Fix Version/s: None
Component/s: daf_butler, dax_obscore
Team:Data Access and Database
Time to start implementation of ObsCore table as part daf_butler Registry. Before doing any actual work I want to spend some time on trying to understand all requirements and options that we need for that. TechNote already lists few ideas for implementation, I'm going to expand that in more details and also try to figure out the issues related to schema migration here. Also, dax_obscore already has some parts that could be reused.
- is triggered by
DM-35532 Investigate feasibility of ObsCore as a view on Butler registry
- is triggering
DM-35947 Implement live obscore table updates in daf_butler
Couple of quick comments:
- Using pgsphere means we have to support our own postgres deployment on Google since CloudSQL does not support it (we wouldn't even be able to request it given no-one can agree on which pgsphere we are meant to use). Maybe we don't need any of this to run on Google because a data release will be using Qserv and we only want this to run at USDF and the summit.
- Storing the direct URIs means that we are never going to do composite disassembly. It now seems pretty clear that no-one wants to do composite disassembly so I should give up the idea. The links service at least gave the illusion that on the fly assembly was a thing that could happen (along with on the fly format conversion).
- Direct URIs also means that the ObsCore manager has to be able to talk to datastore to get that URI (previously ObsCore was entirely registry).
- Yes, the pgsphere issue does complicate cloud deployment. We've looked at that at IPAC as well in some contexts, w.r.t. the Amazon cloud (because of NASA's deal with Amazon). Amazon has pre-packaged configurations of Postgres including PostGIS, but not pgsphere.
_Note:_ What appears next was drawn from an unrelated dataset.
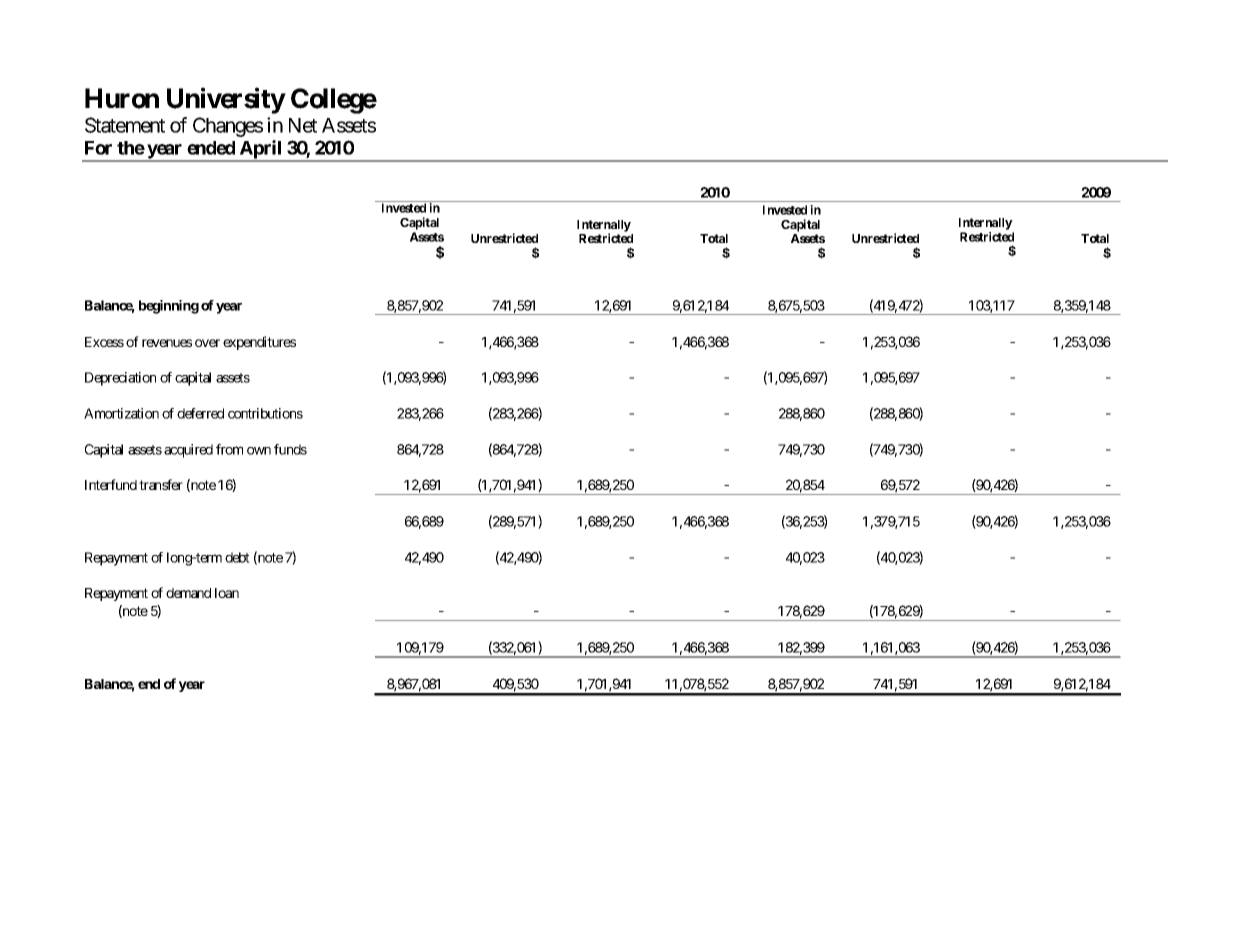  I want to click on University, so click(226, 101).
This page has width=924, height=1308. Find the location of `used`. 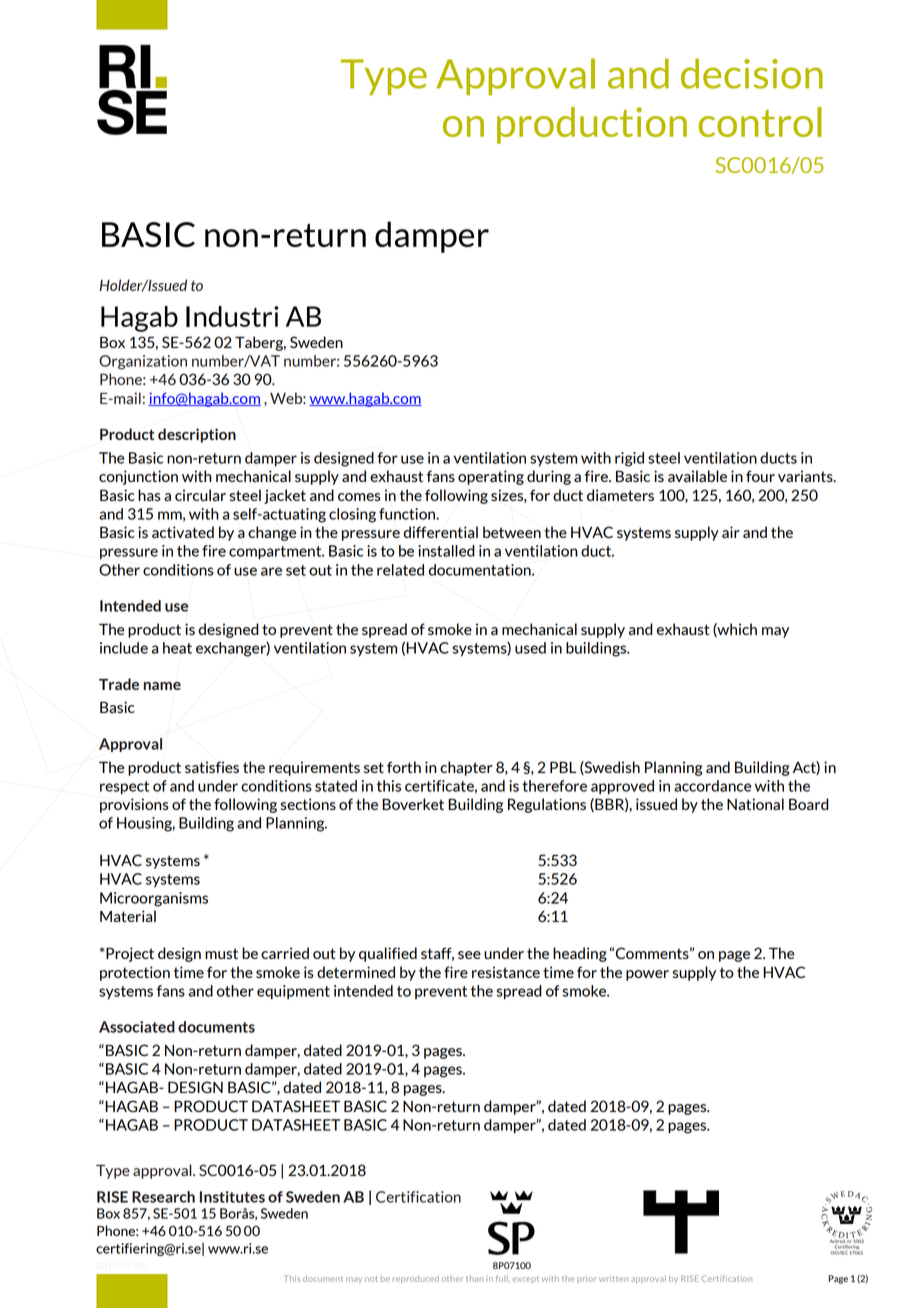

At some point the astronomy community might be well advised to find the resources, in some project, to build a full-featured ADQL solution against PostGIS, perhaps including adding additional capabilities to PostGIS itself. pgsphere, even if it is currently still being maintained, is looking like a fragile reed.
- I have been assuming that in DRP releases we would need ObsCore tables both in Qserv (for use/joining with the catalogs, as we're doing on DP0.2) and in Postgres, as part of the CDB, for joining with observatory metadata. So I think we'll need TAP-with-geometry on Postgres even in DRP.
- The PPDB is by default Postgres, I think, and we'll certainly need an ObsCore table for the AP image data products, ideally joinable with the PPDB catalog contents.
- I am not suggesting that we would ever use the "direct" model on DRP outputs. I just don't want to foreclose it in the code itself. If composite disassembly becomes something we really need to do, I wouldn't object to it on the grounds that it prevents using the "direct" model.
... lsst_visit, lsst_detector, lsst_tract, lsst_patch, lsst_band, and lsst_filter columns
Gregory Dubois-Felsmann, indeed, I assume we want to keep these, and they (and probably something else) can be added via simple configuration. One issue here is that extending the configuration which causes obscore table schema change will need some coordination, so we should try to guess everything that we need in advance.
re access_url variations
This is again a matter of configuration, but I also think that some aspects may be easier to handle on a TAP server side, or maybe in a special database view, which should be easier to modify compared to migrating the data in the table. I'll keep that in mind working on implementation.
Joining PPDB and obscore is, I think, a whole new requirement. I believe it implies that we need to either have the Registry on the same server as PPDB, or we need to replicate obscore table to PPDB server. We probably need to know more specifics about this to decide what we can do.
I think there is nothing more to add on this ticket, and there is already implementation work done on other tickets. One possible issue with PPDB integration will need to be addressed on a separate ticket. I'm going to close this one.
Another near-requirement, I think, and probably again one that's not going to be difficult to meet:
From the perspective of just the content of the ObsCore table, we want the configurability to be able to make it possible for the access_url to be generated in a way compatible with at least the following situations, covering both the "direct" and "CADC" (indirect access via a DataLink "links service") models:
In the "direct" model, the access_format would be determined based on the DatasetType of a dataset. In the CADC model (which is what we're using for the statically extracted service for DP0.2) it's a single standard-prescribed value for a DataLink "links response" table.
I want to preserve the ability to use the "direct" model in smaller-scale situations.
Again, from what I understand about what Andy did originally, and is likely to continue to do, I see no reason for this to be any sort of problem to meet.